Ci sono storie diverse. Kenya e Nigeria, per esempio, hanno avuto contatti con l’Occidente ben prima di noi. L’Università MerleauPonty a Dakar è stata creata nel 1932, quella di Kinshasa nel 1954. I primi collaboratori delle piantagioni della Unilever (multinazionale anglo-olandese) sono stati nigeriani e ghaneani. In definitiva, tra belgi e congolesi non c’è ma stata una transizione, un passaggio di consegne. Ma può anche darsi che, all’indomani dell’indipendenza, se il Congo fosse stato diviso in sei paesi, oggi vivremmo una situazione molto migliore.

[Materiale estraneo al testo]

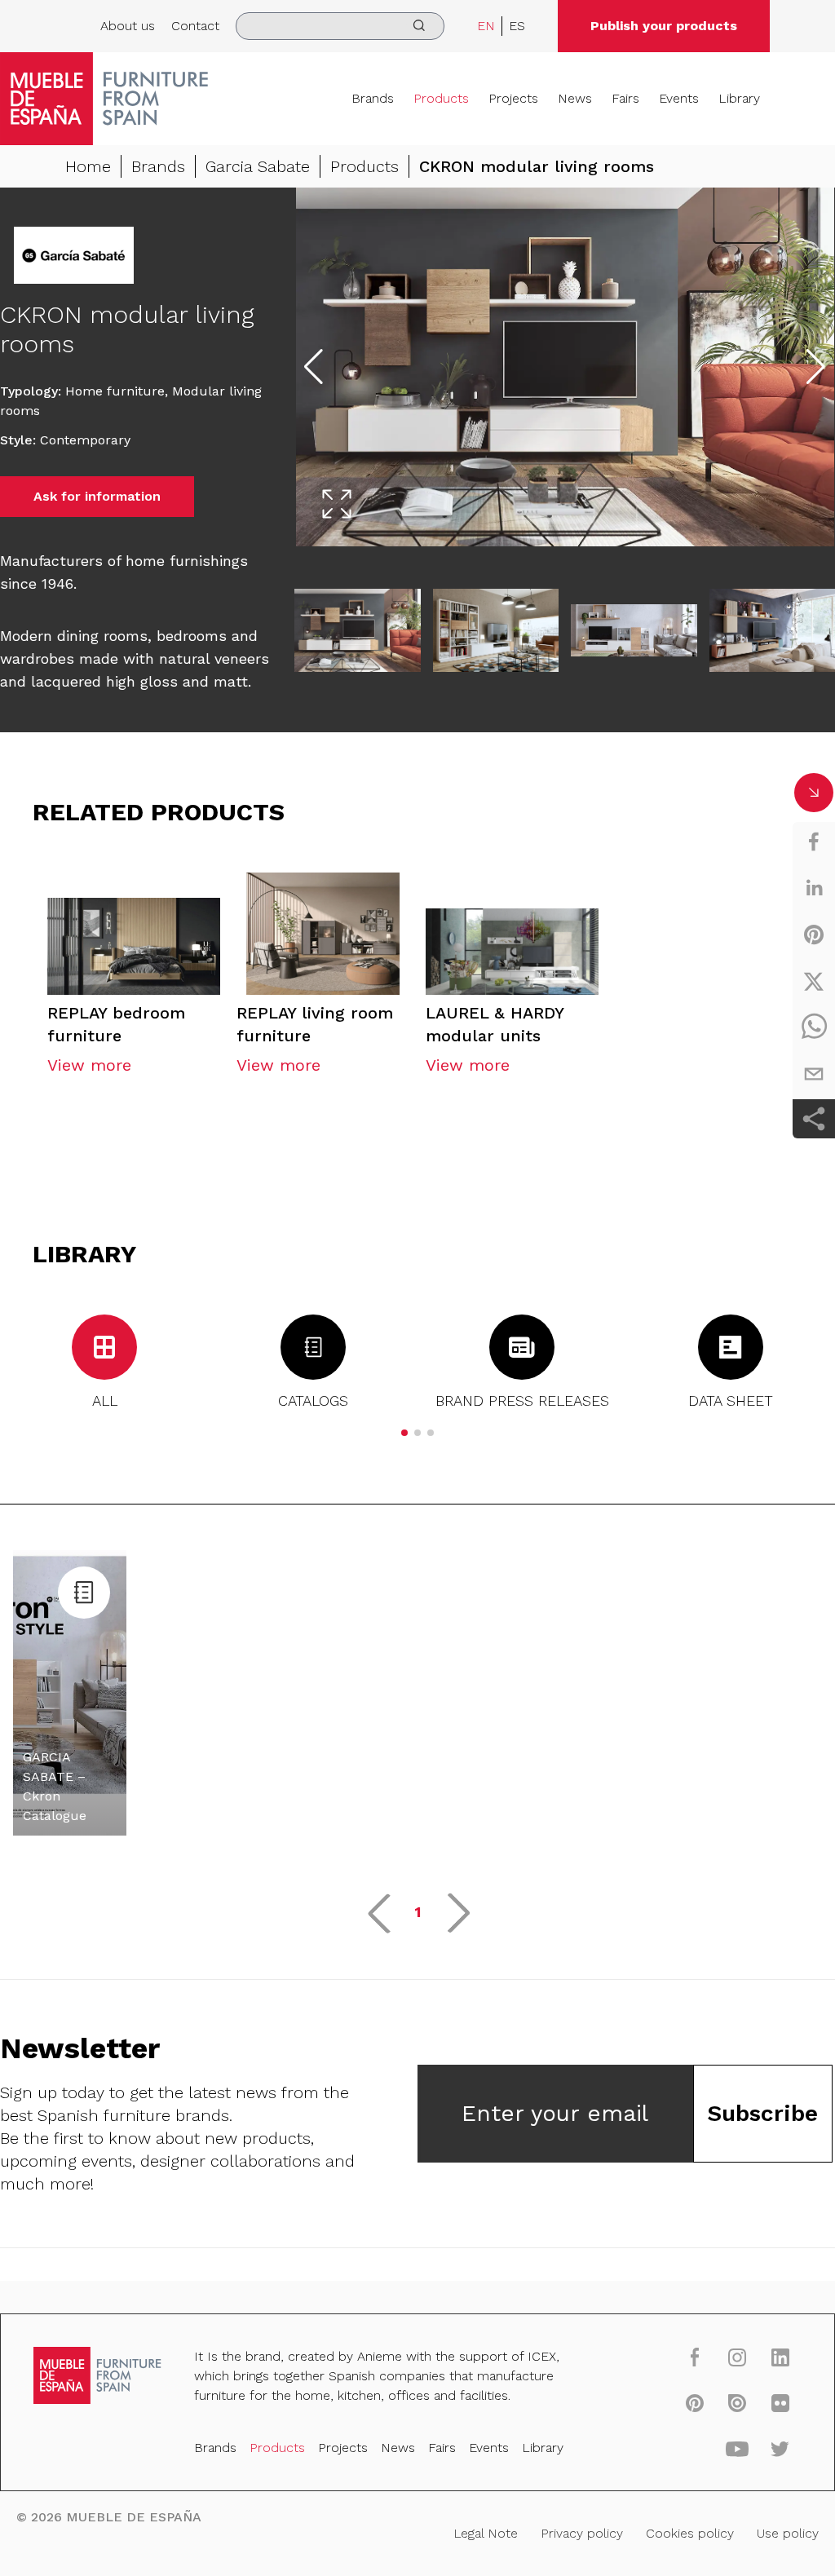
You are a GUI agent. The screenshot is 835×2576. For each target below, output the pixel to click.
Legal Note (485, 2533)
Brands (372, 98)
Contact (195, 25)
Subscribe (762, 2113)
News (575, 98)
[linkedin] (813, 888)
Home (88, 166)
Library (739, 98)
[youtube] (737, 2448)
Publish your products (663, 25)
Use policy (788, 2533)
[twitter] (813, 981)
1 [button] (418, 1911)
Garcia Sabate (257, 166)
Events (679, 98)
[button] (404, 1432)
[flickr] (780, 2402)
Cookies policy (690, 2533)
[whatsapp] (813, 1027)
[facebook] (813, 841)
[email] (813, 1074)
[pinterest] (813, 934)
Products (441, 98)
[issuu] (737, 2402)
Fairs (625, 98)
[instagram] (737, 2357)
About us (127, 25)
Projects (513, 98)
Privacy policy (582, 2533)
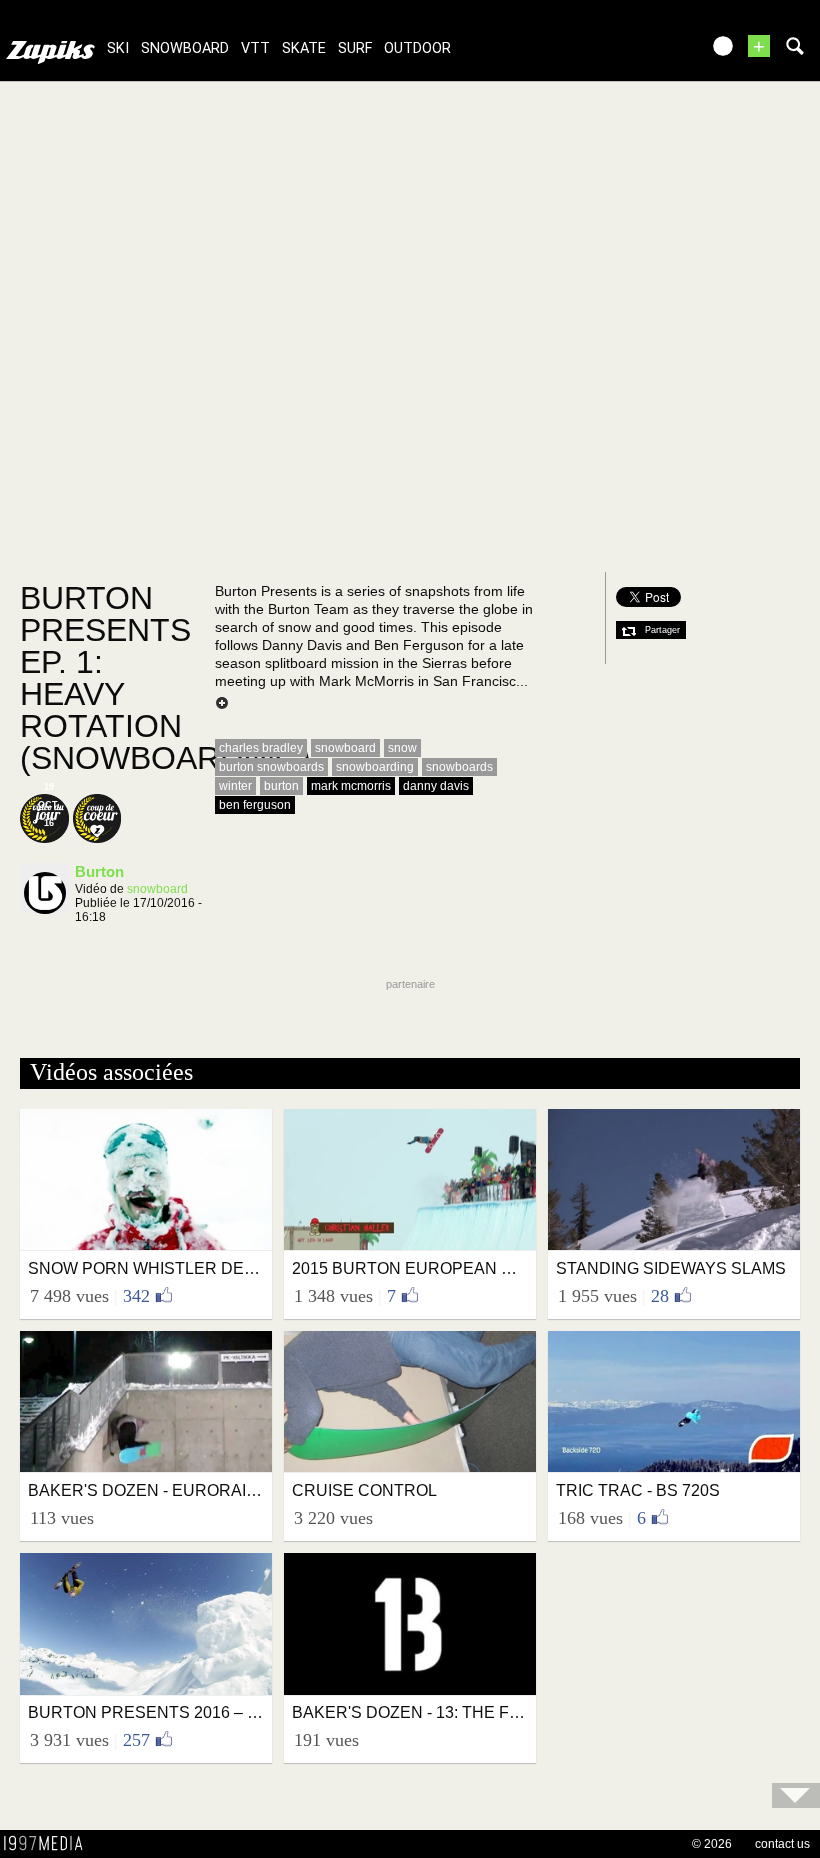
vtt (255, 48)
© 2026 (712, 1844)
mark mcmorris (351, 786)
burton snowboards (271, 767)
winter (235, 786)
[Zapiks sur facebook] (642, 52)
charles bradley (261, 748)
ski (118, 48)
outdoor (417, 48)
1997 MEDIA (49, 1844)
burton (281, 786)
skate (304, 48)
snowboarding (375, 767)
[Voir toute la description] (222, 704)
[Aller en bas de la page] (796, 1795)
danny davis (436, 786)
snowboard (185, 48)
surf (355, 48)
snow (402, 748)
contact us (782, 1844)
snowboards (459, 767)
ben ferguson (255, 805)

In ogni caso, ho fiducia nel futuro: abbiamo istituzioni legittime, espresse dal popolo, e questo è fantastico; al governo ci sono giovani e politici di lungo corso. La corruzione non mi preoccupa. L’importante è che, per esercitare il potere, si debba essere eletti e non nominati. Dopo queste elezioni, c’è stato chi ha ricevuto una bella lezione di umiltà.
Le elezioni hanno visto emergere nuove personalità, ma ancora molti dei soliti noti gestiscono Io stato. Com’è possibile fare una nuova politica in queste condizioni?
Mobutu ha preso il potere trentenne. Oggi il presidente Kabila e Kamitatu, uno dei ministri di punta, hanno più o meno quell’età. Nello stesso tempo, ci sono sulla scena uomini che hanno una certa esperienza nell’ambito delle attività economiche, gli stessi che negli anni ‘90 contestarono a Mobutu la sua gestione dello stato e dell’economia. E c’è, è vero, un primo ministro, Antoine Gizenga, un po’ avanti con gli anni. Ma sulla sua onestà e capacità sono pronto a scommettere.